(WORK TO BE COMPLETED) Substitute "Where do I click to" for every "Where should I click to" in the rows below and write the rows out again, keeping everything else unchanged.

◇ ◇ ◇

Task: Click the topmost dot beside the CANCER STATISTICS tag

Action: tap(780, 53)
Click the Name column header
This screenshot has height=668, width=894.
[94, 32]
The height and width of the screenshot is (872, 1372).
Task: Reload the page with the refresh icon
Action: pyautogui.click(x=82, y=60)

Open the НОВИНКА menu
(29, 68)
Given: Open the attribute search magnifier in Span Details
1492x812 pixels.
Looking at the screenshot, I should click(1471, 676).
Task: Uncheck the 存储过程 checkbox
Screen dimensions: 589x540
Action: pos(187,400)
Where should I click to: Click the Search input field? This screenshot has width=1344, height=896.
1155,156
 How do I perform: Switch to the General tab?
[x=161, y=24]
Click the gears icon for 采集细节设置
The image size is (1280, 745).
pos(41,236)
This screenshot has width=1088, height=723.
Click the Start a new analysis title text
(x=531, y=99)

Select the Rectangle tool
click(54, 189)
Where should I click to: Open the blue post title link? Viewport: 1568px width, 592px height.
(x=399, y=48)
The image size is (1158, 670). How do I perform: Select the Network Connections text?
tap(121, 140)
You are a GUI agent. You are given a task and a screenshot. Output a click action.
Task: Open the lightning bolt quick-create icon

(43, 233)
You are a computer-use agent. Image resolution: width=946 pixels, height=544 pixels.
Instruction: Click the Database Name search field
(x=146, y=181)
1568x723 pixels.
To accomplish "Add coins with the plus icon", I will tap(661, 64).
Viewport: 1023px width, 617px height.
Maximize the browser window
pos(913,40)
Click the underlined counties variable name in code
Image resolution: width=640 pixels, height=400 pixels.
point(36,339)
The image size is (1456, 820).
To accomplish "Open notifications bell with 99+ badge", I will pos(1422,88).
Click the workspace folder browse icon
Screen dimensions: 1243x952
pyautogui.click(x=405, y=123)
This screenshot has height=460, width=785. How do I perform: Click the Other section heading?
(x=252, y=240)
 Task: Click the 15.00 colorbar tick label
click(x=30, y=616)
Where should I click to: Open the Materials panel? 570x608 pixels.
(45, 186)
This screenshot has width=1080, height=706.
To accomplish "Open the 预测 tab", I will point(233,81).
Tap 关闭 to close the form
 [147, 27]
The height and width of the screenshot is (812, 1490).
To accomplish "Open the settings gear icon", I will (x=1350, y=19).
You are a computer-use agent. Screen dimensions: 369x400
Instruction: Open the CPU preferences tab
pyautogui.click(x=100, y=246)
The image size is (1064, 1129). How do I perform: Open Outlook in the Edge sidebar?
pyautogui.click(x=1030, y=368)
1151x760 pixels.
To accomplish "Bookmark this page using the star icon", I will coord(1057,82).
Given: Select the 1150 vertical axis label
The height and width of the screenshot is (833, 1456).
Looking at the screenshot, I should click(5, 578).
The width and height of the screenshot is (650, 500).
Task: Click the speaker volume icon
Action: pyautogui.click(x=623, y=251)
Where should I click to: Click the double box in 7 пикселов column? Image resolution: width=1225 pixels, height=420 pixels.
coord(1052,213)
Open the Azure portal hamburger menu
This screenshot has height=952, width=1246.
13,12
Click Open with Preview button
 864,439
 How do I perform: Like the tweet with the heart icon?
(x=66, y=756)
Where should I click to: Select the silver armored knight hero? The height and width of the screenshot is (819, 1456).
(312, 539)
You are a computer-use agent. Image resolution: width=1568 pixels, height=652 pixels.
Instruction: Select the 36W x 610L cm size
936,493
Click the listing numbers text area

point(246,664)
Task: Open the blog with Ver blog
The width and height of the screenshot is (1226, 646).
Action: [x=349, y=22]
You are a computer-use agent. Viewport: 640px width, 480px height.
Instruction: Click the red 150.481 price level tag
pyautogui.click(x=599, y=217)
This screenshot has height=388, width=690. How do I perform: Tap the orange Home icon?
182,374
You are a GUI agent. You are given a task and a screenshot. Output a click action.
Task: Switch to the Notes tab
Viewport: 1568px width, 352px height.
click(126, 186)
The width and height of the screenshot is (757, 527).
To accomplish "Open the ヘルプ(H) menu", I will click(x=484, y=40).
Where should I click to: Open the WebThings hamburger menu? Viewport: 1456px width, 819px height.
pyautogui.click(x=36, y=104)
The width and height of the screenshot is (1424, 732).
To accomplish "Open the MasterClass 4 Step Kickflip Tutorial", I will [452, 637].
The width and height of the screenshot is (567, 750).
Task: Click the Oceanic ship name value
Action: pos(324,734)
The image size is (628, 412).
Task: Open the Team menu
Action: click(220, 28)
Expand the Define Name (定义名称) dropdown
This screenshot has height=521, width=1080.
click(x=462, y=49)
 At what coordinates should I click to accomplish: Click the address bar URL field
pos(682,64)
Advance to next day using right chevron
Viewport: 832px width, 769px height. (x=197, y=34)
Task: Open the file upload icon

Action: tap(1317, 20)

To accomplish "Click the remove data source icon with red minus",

◇ ◇ ◇

(ANSWER)
Task: Click the topmost dot beside the CANCER STATISTICS tag

Action: tap(780, 53)
Click the Name column header
This screenshot has height=668, width=894.
[94, 32]
The height and width of the screenshot is (872, 1372).
Task: Reload the page with the refresh icon
Action: pyautogui.click(x=82, y=60)

Open the НОВИНКА menu
(29, 68)
Given: Open the attribute search magnifier in Span Details
1492x812 pixels.
Looking at the screenshot, I should click(1471, 676).
Task: Uncheck the 存储过程 checkbox
Screen dimensions: 589x540
Action: pos(187,400)
Where do I click to: Click the Search input field? This screenshot has width=1344, height=896.
1155,156
 How do I perform: Switch to the General tab?
[x=161, y=24]
Click the gears icon for 采集细节设置
The image size is (1280, 745).
pos(41,236)
This screenshot has width=1088, height=723.
Click the Start a new analysis title text
(x=531, y=99)

Select the Rectangle tool
click(54, 189)
Where do I click to: Open the blue post title link? Viewport: 1568px width, 592px height.
(x=399, y=48)
The image size is (1158, 670). How do I perform: Select the Network Connections text?
tap(121, 140)
You are a GUI agent. You are given a task and a screenshot. Output a click action.
Task: Open the lightning bolt quick-create icon

(43, 233)
You are a computer-use agent. Image resolution: width=946 pixels, height=544 pixels.
Instruction: Click the Database Name search field
(x=146, y=181)
1568x723 pixels.
To accomplish "Add coins with the plus icon", I will tap(661, 64).
Viewport: 1023px width, 617px height.
Maximize the browser window
pos(913,40)
Click the underlined counties variable name in code
Image resolution: width=640 pixels, height=400 pixels.
point(36,339)
The image size is (1456, 820).
To accomplish "Open notifications bell with 99+ badge", I will pos(1422,88).
Click the workspace folder browse icon
Screen dimensions: 1243x952
pyautogui.click(x=405, y=123)
This screenshot has height=460, width=785. How do I perform: Click the Other section heading?
(x=252, y=240)
 Task: Click the 15.00 colorbar tick label
click(x=30, y=616)
Where do I click to: Open the Materials panel? 570x608 pixels.
(45, 186)
This screenshot has width=1080, height=706.
To accomplish "Open the 预测 tab", I will point(233,81).
Tap 关闭 to close the form
 [147, 27]
The height and width of the screenshot is (812, 1490).
To accomplish "Open the settings gear icon", I will (x=1350, y=19).
You are a computer-use agent. Screen dimensions: 369x400
Instruction: Open the CPU preferences tab
pyautogui.click(x=100, y=246)
The image size is (1064, 1129). How do I perform: Open Outlook in the Edge sidebar?
pyautogui.click(x=1030, y=368)
1151x760 pixels.
To accomplish "Bookmark this page using the star icon", I will coord(1057,82).
Given: Select the 1150 vertical axis label
The height and width of the screenshot is (833, 1456).
Looking at the screenshot, I should click(5, 578).
The width and height of the screenshot is (650, 500).
Task: Click the speaker volume icon
Action: pyautogui.click(x=623, y=251)
Where do I click to: Click the double box in 7 пикселов column? Image resolution: width=1225 pixels, height=420 pixels.
coord(1052,213)
Open the Azure portal hamburger menu
This screenshot has height=952, width=1246.
13,12
Click Open with Preview button
 864,439
 How do I perform: Like the tweet with the heart icon?
(x=66, y=756)
Where do I click to: Select the silver armored knight hero? The height and width of the screenshot is (819, 1456).
(312, 539)
You are a computer-use agent. Image resolution: width=1568 pixels, height=652 pixels.
Instruction: Select the 36W x 610L cm size
936,493
Click the listing numbers text area

point(246,664)
Task: Open the blog with Ver blog
The width and height of the screenshot is (1226, 646).
Action: [x=349, y=22]
You are a computer-use agent. Viewport: 640px width, 480px height.
Instruction: Click the red 150.481 price level tag
pyautogui.click(x=599, y=217)
This screenshot has height=388, width=690. How do I perform: Tap the orange Home icon?
182,374
You are a GUI agent. You are given a task and a screenshot. Output a click action.
Task: Switch to the Notes tab
Viewport: 1568px width, 352px height.
click(126, 186)
The width and height of the screenshot is (757, 527).
To accomplish "Open the ヘルプ(H) menu", I will click(x=484, y=40).
Where do I click to: Open the WebThings hamburger menu? Viewport: 1456px width, 819px height.
pyautogui.click(x=36, y=104)
The width and height of the screenshot is (1424, 732).
To accomplish "Open the MasterClass 4 Step Kickflip Tutorial", I will [452, 637].
The width and height of the screenshot is (567, 750).
Task: Click the Oceanic ship name value
Action: pos(324,734)
The image size is (628, 412).
Task: Open the Team menu
Action: click(220, 28)
Expand the Define Name (定义名称) dropdown
This screenshot has height=521, width=1080.
click(x=462, y=49)
 At what coordinates should I click to accomplish: Click the address bar URL field
pos(682,64)
Advance to next day using right chevron
Viewport: 832px width, 769px height. (x=197, y=34)
Task: Open the file upload icon

Action: tap(1317, 20)

To accomplish "Click the remove data source icon with red minus",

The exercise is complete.